Pagination
Most methods named list or list_something in the Apify client return a ListPage object. This object provides a consistent interface for working with paginated data and includes the following properties:
items- The main results you're looking for.total- The total number of items available.offset- The starting point of the current page.count- The number of items in the current page.limit- The maximum number of items per page.
Some methods, such as list_keys or list_head, paginate differently. Regardless, the primary results are always stored under the items property, and the limit property can be used to control the number of results returned.

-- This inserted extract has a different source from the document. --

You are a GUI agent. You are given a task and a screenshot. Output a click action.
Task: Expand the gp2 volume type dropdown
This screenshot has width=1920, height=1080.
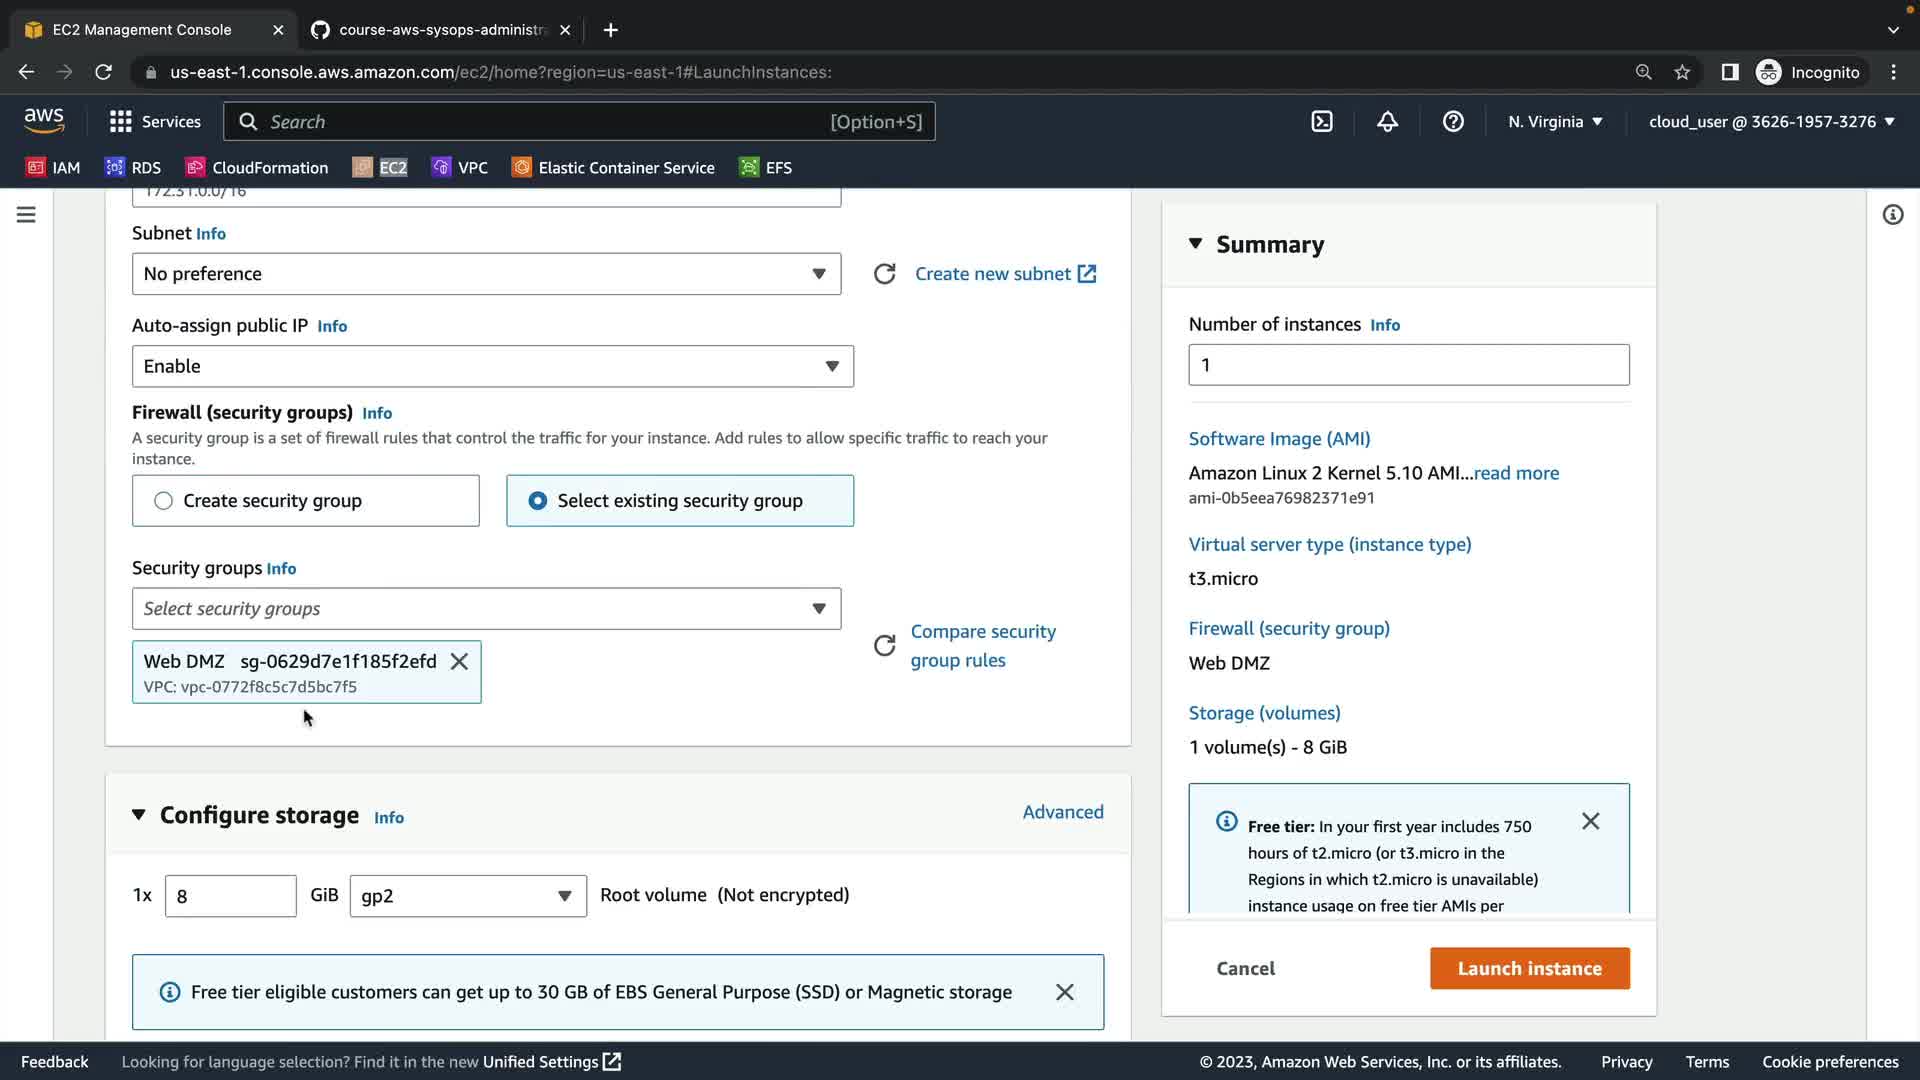tap(467, 896)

The following example shows how to fetch all items from a dataset using pagination:
- Async client
- Sync client
from apify_client import ApifyClientAsync
TOKEN = 'MY-APIFY-TOKEN'
async def main() -> None:
apify_client = ApifyClientAsync(TOKEN)
# Initialize the dataset client
dataset_client = apify_client.dataset('dataset-id')
# Define the pagination parameters
limit = 1000 # Number items to request from API
offset = 0 # Starting offset
# Send single API call to fetch paginated items.
# (number of items per single call can be limited by API)
paginated_items = await dataset_client.list_items(limit=limit, offset=offset)
# Inspect pagination metadata returned by API
print(paginated_items.total)
for item in paginated_items.items:
print(item) # Process the item as needed
from apify_client import ApifyClient
TOKEN = 'MY-APIFY-TOKEN'
def main() -> None:
apify_client = ApifyClient(TOKEN)
# Initialize the dataset client
dataset_client = apify_client.dataset('dataset-id')
# Define the pagination parameters
limit = 1000 # Number items to request from API
offset = 0 # Starting offset
# Send single API call to fetch paginated items.
# (number of items per single call can be limited by API)
paginated_items = dataset_client.list_items(limit=limit, offset=offset)
# Inspect pagination metadata returned by API
print(paginated_items.total)
for item in paginated_items.items:
print(item) # Process the item as needed
The ListPage interface offers several key benefits. Its consistent structure ensures predictable results for most list methods, providing a uniform way to work with paginated data. It also offers flexibility, allowing you to customize the limit and offset parameters to control data fetching according to your needs. Additionally, it provides scalability, enabling you to efficiently handle large datasets through pagination. This approach ensures efficient data retrieval while keeping memory usage under control, making it ideal for managing and processing large collections.
Generator-based iteration
For collection clients, the iterate method returns an iterator that lazily fetches as many pages as needed
to retrieve every item matching the filters. For dataset, key-value store and request queue clients, the
matching helpers are iterate_items, iterate_keys and iterate_requests. They handle pagination
automatically, so you don't need to manage offsets, limits or cursors yourself.
The example below iterates over every Actor owned by the current user using a collection client's iterate
method:
- Async client
- Sync client
from apify_client import ApifyClientAsync
TOKEN = 'MY-APIFY-TOKEN'
async def main() -> None:
apify_client = ApifyClientAsync(TOKEN)
# Iterate over all Actors owned by the current user, lazily fetching
# as many pages as needed under the hood.
async for actor in apify_client.actors().iterate(my=True):
print(actor.id)
from apify_client import ApifyClient
TOKEN = 'MY-APIFY-TOKEN'
def main() -> None:
apify_client = ApifyClient(TOKEN)
# Iterate over all Actors owned by the current user, lazily fetching
# as many pages as needed under the hood.
for actor in apify_client.actors().iterate(my=True):
print(actor.id)
if __name__ == '__main__':
main()
The next example uses iterate_items on a dataset client to stream items past a given offset:
- Async client
- Sync client
from apify_client import ApifyClientAsync
TOKEN = 'MY-APIFY-TOKEN'
async def main() -> None:
apify_client = ApifyClientAsync(TOKEN)
dataset_client = apify_client.dataset('dataset-id')
# Define the pagination parameters
limit = 1500 # Number of items in total
offset = 100 # Starting offset
# Iterate through items automatically, lazily sending as many API calls
# as needed and receiving items in chunks.
async for item in dataset_client.iterate_items(limit=limit, offset=offset):
print(item) # Process the item as needed
from apify_client import ApifyClient
TOKEN = 'MY-APIFY-TOKEN'
def main() -> None:
apify_client = ApifyClient(TOKEN)
dataset_client = apify_client.dataset('dataset-id')
# Define the pagination parameters
limit = 1500 # Number of items in total
offset = 100 # Starting offset
# Iterate through items automatically, lazily sending as many API calls
# as needed and receiving items in chunks.
for item in dataset_client.iterate_items(limit=limit, offset=offset):
print(item) # Process the item as needed
if __name__ == '__main__':
main()